We park ourselves briefly at the downstairs bar until the maitre d' ushers all attendees to the Minibar upstairs. The Minibar is exactly as the name implies: a small bar with six stools, strongly resembling your standard sushi bar. Behind the bar stood two young, and quite cute, sous chefs. Princess and I manage to sit ourselves down in front of the cutest and chattiest one. Beginning with a tiny saucer of chicken curry flavored popcorn (freshly popped as the chef peered over his shoulder to chat with us), the meal then proceeded through 33 "bites" of food. Basically, a high-falutin tapas event. Given that chef Jose Andres opened the highly successful tapas bar, Jaleo, in DC, this is not unexpected.
What is unexpected is how well many of the more bizarre-sounding "bites" actually tasted. A dark chocolate truffle with a center of foie gras and tamarind? Tasty. Bites of watermelon with olive oil and balsamic vinegar topped with such items as trout roe or parmesan. Divine. A skewer of foie gras wrapped with freshly made vanilla cotton candy? Utterly bizarre and pretty darn good. Each bite is prepared by hand before you, as if custom-ordered. Then, the sous chefs present each selection to the guest simultaneously, as if setting a stage. Given this intimate setting, it was not unusual for guests to chew a bite, contemplate its uniqueness, then quiz one of the sous chef or the other executive chef, Katsuya Fukushima, about the inspiration for the bite or about its preparation. This occasionally leads to some bantering about, all of which is nearly immediately extinguished when Jose Andres himself walks onto the scene. Suddenly, the very chatty sous chefs appear studious, acutely aware that their Master is peering over their shoulder. Not that everyone suddenly become dour, just...more...sedate.
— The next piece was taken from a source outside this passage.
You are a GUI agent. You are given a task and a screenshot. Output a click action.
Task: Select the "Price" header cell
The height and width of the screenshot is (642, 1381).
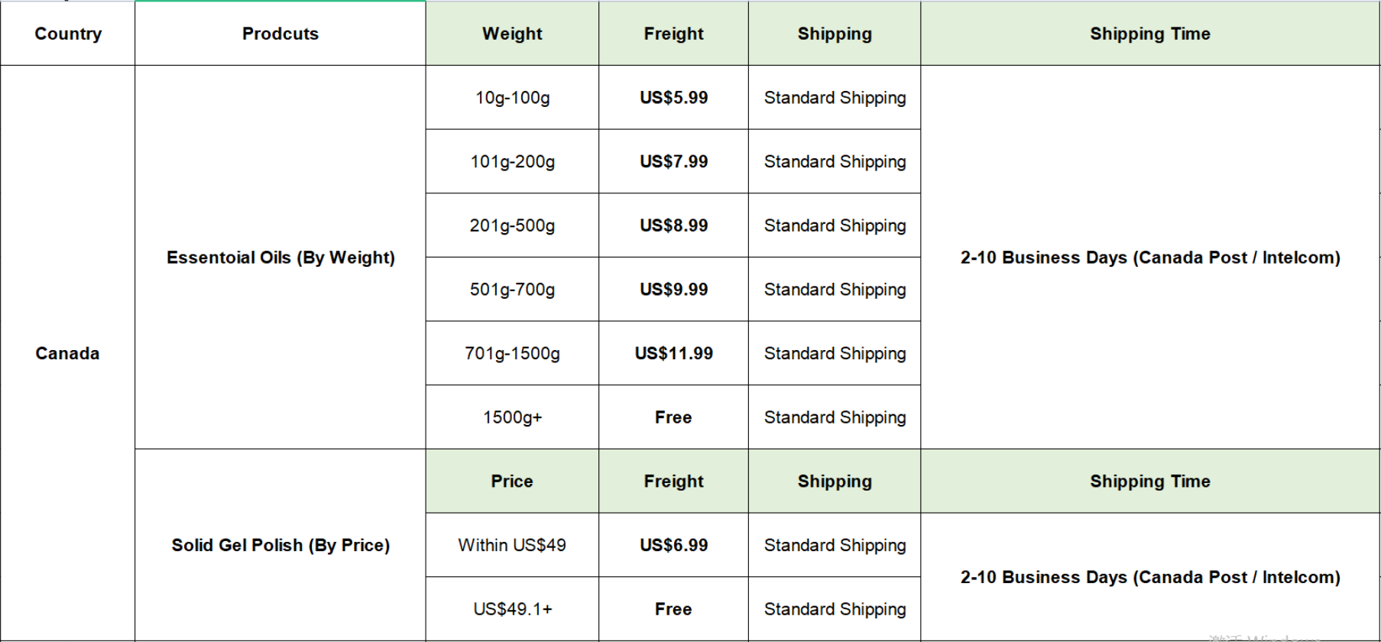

One may not imagine that 33 little "bites" could fill one up, even in the absence of a huge Mexican lunch. Even though the variety of the bites does much to whet the appetite, the leisurely pace of service does much to encourage satiety. It had been awhile since I actually spent two whole hours eating a dinner and it was certainly the most foie gras and caviar that I've had in a good ten years. For a very special evening where dinner is the show, I highly recommend the Minibar's tasting dinner.